Rows excerpted from a collection:
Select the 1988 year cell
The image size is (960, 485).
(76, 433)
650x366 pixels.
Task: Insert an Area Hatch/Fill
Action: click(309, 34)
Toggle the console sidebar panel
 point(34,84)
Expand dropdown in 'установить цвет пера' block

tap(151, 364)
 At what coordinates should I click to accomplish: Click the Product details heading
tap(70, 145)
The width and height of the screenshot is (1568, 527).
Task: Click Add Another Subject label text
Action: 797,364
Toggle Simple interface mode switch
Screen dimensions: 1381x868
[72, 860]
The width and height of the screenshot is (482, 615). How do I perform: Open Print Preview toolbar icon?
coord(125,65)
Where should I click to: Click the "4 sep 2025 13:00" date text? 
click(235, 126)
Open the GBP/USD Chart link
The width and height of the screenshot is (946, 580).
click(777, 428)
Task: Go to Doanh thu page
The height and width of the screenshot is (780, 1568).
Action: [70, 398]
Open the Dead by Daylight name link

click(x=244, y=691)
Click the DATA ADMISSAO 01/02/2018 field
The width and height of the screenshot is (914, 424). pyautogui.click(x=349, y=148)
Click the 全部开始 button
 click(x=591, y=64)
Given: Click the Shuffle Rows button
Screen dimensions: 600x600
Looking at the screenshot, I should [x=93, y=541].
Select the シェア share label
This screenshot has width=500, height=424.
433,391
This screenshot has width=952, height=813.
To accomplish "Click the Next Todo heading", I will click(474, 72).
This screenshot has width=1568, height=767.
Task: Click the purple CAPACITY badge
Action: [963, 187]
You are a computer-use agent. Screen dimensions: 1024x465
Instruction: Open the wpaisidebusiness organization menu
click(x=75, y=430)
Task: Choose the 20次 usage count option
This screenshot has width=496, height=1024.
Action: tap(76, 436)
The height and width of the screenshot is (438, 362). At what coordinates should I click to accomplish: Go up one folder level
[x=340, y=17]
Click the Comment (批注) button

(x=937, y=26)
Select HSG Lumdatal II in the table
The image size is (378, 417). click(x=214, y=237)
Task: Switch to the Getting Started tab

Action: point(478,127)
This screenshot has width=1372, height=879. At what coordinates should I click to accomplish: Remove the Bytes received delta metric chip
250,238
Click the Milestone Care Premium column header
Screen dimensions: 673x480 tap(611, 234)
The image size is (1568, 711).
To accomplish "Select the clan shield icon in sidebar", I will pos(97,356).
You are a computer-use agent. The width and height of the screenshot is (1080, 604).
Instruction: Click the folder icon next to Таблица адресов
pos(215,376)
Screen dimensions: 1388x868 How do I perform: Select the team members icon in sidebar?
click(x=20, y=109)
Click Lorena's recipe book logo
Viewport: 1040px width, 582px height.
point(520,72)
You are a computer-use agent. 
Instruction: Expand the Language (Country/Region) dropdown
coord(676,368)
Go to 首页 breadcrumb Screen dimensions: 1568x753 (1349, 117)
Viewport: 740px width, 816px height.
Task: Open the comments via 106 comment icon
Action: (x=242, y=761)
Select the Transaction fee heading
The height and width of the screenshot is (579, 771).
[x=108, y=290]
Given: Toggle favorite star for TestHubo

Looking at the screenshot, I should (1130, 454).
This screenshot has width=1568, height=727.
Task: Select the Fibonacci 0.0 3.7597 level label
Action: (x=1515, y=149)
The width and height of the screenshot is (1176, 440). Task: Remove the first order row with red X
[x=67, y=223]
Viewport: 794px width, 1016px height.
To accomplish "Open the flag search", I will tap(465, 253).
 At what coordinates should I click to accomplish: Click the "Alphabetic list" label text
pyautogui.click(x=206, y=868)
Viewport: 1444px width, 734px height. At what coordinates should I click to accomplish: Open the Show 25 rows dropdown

Given task:
Could you quote the rows above word for word, starting at the line containing "Given: Toggle favorite star for TestHubo" and ending at the line containing "will tap(465, 253)."?

The solution:
Given: Toggle favorite star for TestHubo

Looking at the screenshot, I should (1130, 454).
This screenshot has width=1568, height=727.
Task: Select the Fibonacci 0.0 3.7597 level label
Action: (x=1515, y=149)
The width and height of the screenshot is (1176, 440). Task: Remove the first order row with red X
[x=67, y=223]
Viewport: 794px width, 1016px height.
To accomplish "Open the flag search", I will tap(465, 253).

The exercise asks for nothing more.